Ciao ragazzi, oggi mi prendo una pausa dall'Italia del cinema per vedere per e con voi se, Oltreoceano, esiste un cinema minore suscettibile di essere raccontato su queste pagine.
La scelta è caduta, quasi automaticamente, su "Tutta colpa dell'amore - Sweet Home Alabama", film del 2002 che lancia l'astro nascente di Hollywood Reese Witherspoon prima dell'Oscar per il biopic su Johhny Cash ('05), sfruttando una bella serie di cliché e luoghi comuni che cementano il cinema di genere, questa volta di carattere sentimentale, con qualche incunabolo di carattere classico, affrontando il trito tema del ritorno (nostòs) ai luoghi natii.
Premetto che la Witherspoon mi è simpatica e che la inviterei volentieri a cena in qualche autogrill (con menù offerto da Il_Paolo: camogli + spremuta + macchiatone), ma che come attrice mi convince poco, soprattutto in film come questi: troppi gesti da gattina, troppo sopra le righe la sua recitazione (peraltro antipatica la voce in versione doppiata), troppe mossettine espressive, poco appeal complessivo. La trovo un po' la Meg Ryan degli anni 2000 e oltre, augurandole tuttavia di non finire: a) a gonfiarsi le labbra; b) a recitare in un thriller di Jane Champion; c) a diventare una ninfomane post-quaranta.
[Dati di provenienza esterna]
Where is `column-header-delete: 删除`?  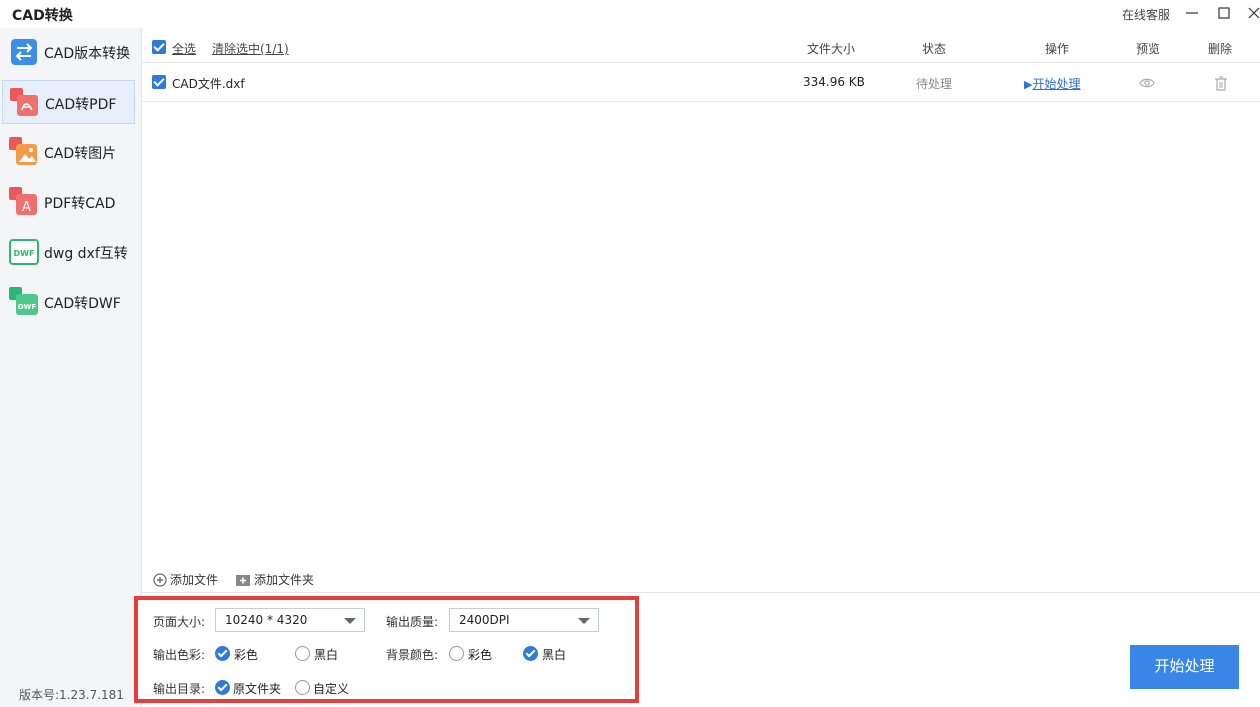
column-header-delete: 删除 is located at coordinates (1220, 49).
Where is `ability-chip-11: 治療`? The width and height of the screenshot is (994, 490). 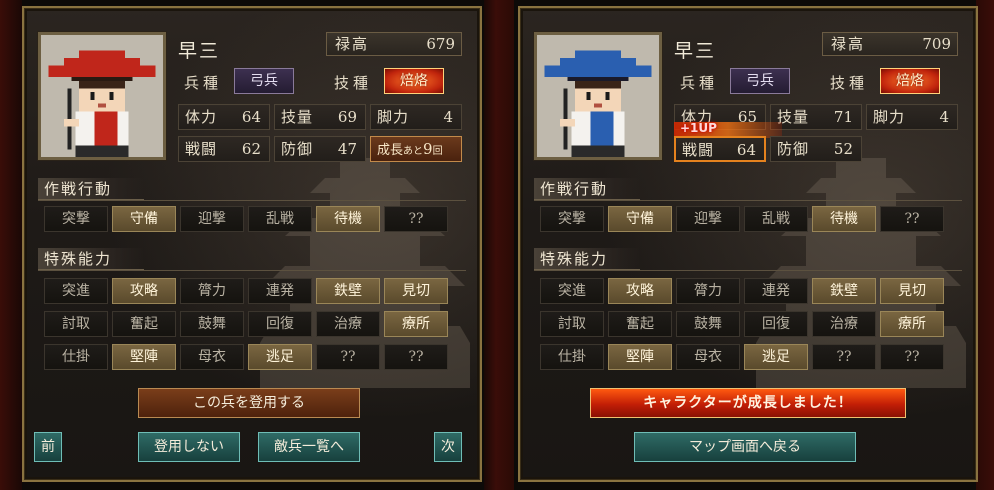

Ciò premesso, vediamo la trama del film: giovane stilista in ascesa (tipo la figlia del tastierista dei Pooh) decide di sposarsi con un membro dell'aristocrazia wasp della Grande Mela (con mamma Medea - nastratrice), ma per farlo deve convincere il suo ex marito a divorziare consensualmente (tipici stratagemmi di common law), recandosi, allo scopo, al paesello natio, nel cuore del simpatico stato sudista dell'Alabama (pron.: "E' laBema"). Per la ragazza sarà l'occasione per ritrovare il suo passato, i suoi semplici familiari, e per scontrarsi con una cultura rurale che aveva abbandonato senza troppi rimpianti, per unirsi alla fighetteria newyorkese ed alle usanze dei cittadini: dapprima schifata, poi di nuovo a contatto con le sue origini, troverà anche il modo di riconsiderare il suo quasi ex marito, forse non proprio il perdigiorno che lei credeva di aver abbandonato. Finale prevedibile, ma anche commovente per i cuori più teneri.
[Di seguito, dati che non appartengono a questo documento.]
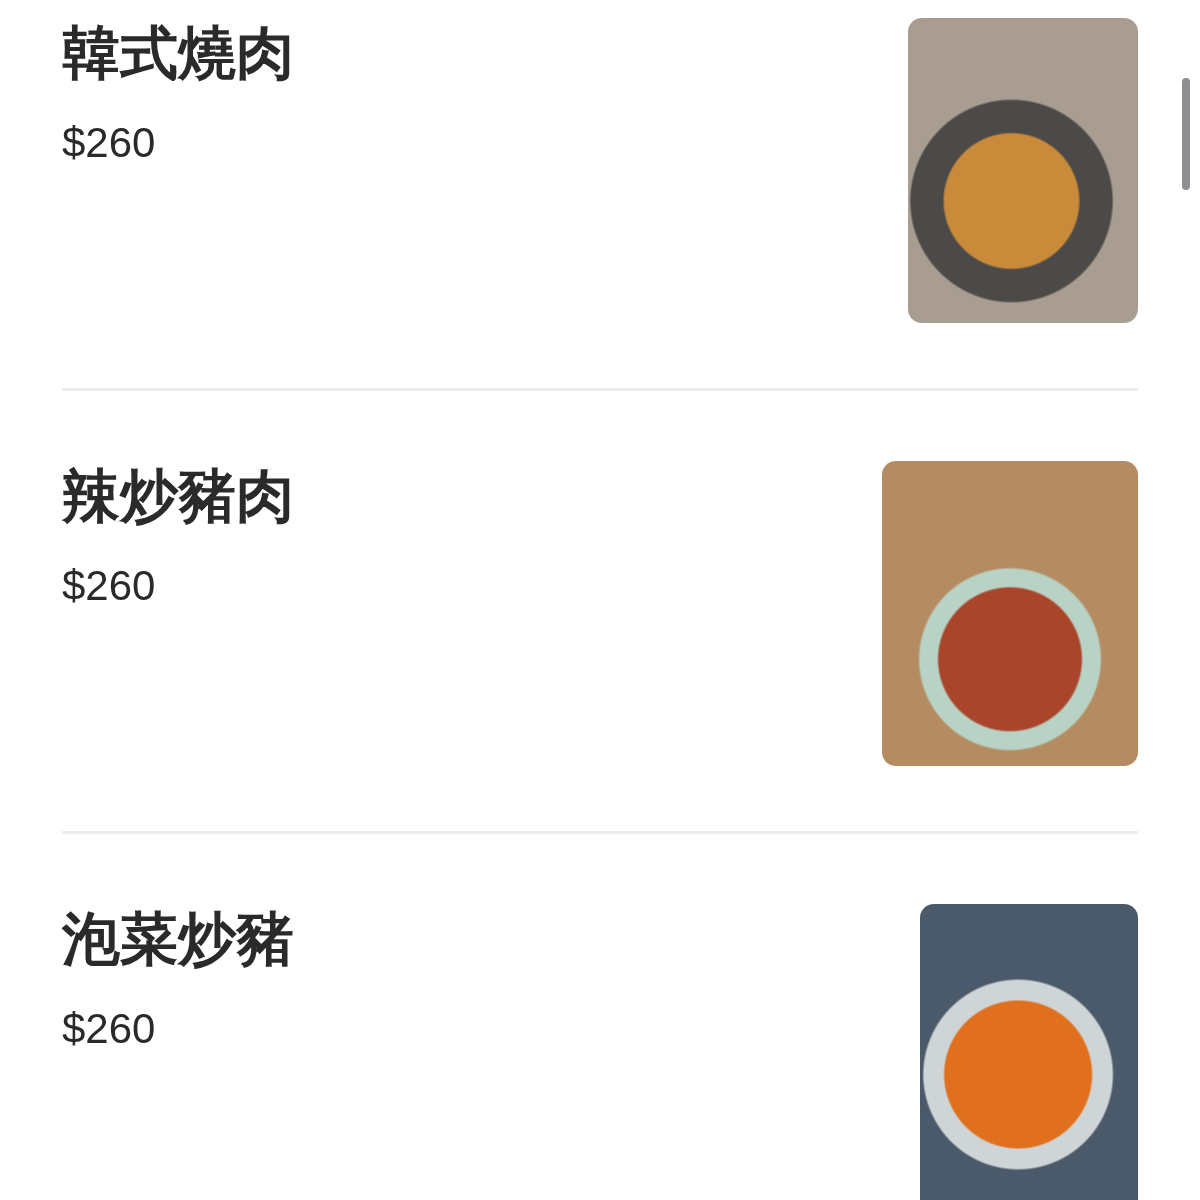 The image size is (1200, 1200). What do you see at coordinates (178, 497) in the screenshot?
I see `dish-name: 辣炒豬肉` at bounding box center [178, 497].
Successo considerevole negli States, flop in Italia come quasi tutti i film della Witherspoon (chissà perché), il film mescola tutta una serie di luoghi comuni, fondando l'intera narrazione sulle scissioni fra: città -campagna; ricchezza-povertà; cultura-incultura contadina; famiglia radical chic-famiglia tradizionale; musica tecno house trip hop-country rock+Lynyrd Skynyrd; Bloodhound-barboncino; spider-pick up ed altri arenicoli varii, il tutto shakerato con un po' d'amore e qualche buon sentimento di accatto, con riscatto finale per il sud verso il nord. Si noti come venga invece sottaciuto qualche altro luogo comune sull'Alabama, tipo il KKK e quanto ne consegue, zuccherando un po' la realtà, come si deve necessariamente fare per questi film votati ad accalappiare il pubblico più vasto senza urtare chicchessia.
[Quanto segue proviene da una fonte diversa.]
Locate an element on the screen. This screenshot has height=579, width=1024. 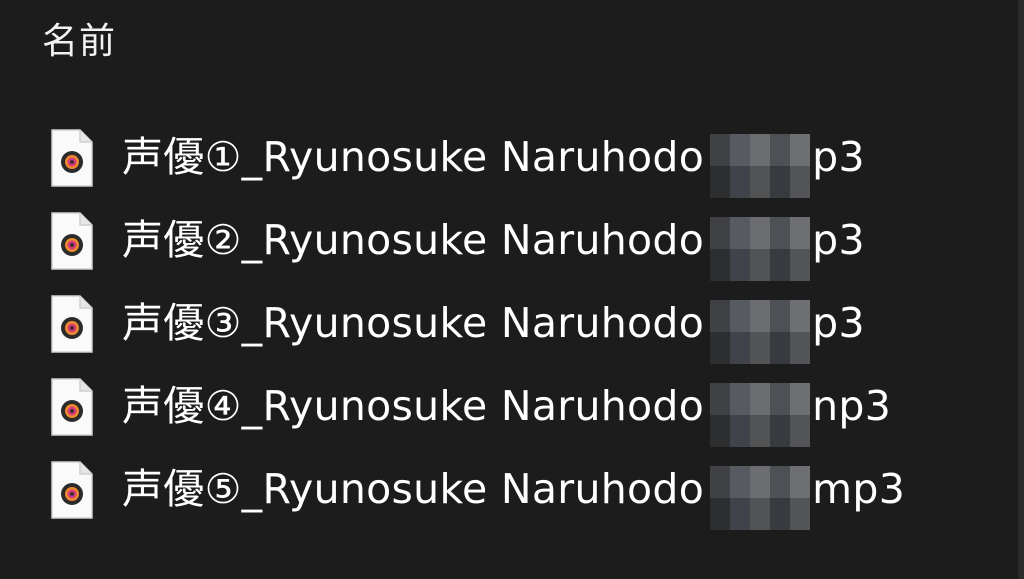
file-extension: np3 is located at coordinates (852, 406).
Mi chiedo che sarebbe successo se la stessa cosa l'avessimo fatta in Italia, valorizzando in chiave femminile il personaggio del terrunciello di Abatantuono, che torna al sud mascherando il proprio accento con inflessioni nordiche... cosa che ho visto fare con una certa tristezza in alcune occasioni. Anche qui si potrebbe insistere sulle solite divisioni trite e ritrite (burro/olio; parmigiano/pecorino; maglietta/canottiera; Nek/Gigi D'Alessio; Lilli Gruber/Carmen La sorella +leghismi assortiti), per finire in un corale vogliamoci bene e così sia.
Bah, il tutto mi sembra posticcio anche perché, a mio parere, non c'è nulla di peggio che tornare nei luoghi che ci hanno visto crescere ed andare via, oppure - peggio ancora - nei luoghi che ci hanno visti felici: cambiamo noi, cambiano gli altri, non cambia nulla e questo magari ci fa arrabbiare, forse è meglio ripartire come fece tale Ulisse navigando verso le colonne d'Ercole.
Così in effetti pensano gli europei, che appunto sviluppando la rotta di Ulisse hanno scoperto l'America ed indi gli States (non ancora tali ovviamente), mentre diversamente la pensano gli statunitensi stessi, che dopo tanto andare in giro se ne tornano a casa e ci restano felici: salvo poi venire a Venezia, e tornare a casa con una gondola di plastica.
Voto bassino, meglio il cinema minore italiano, fidatevi di un esperto.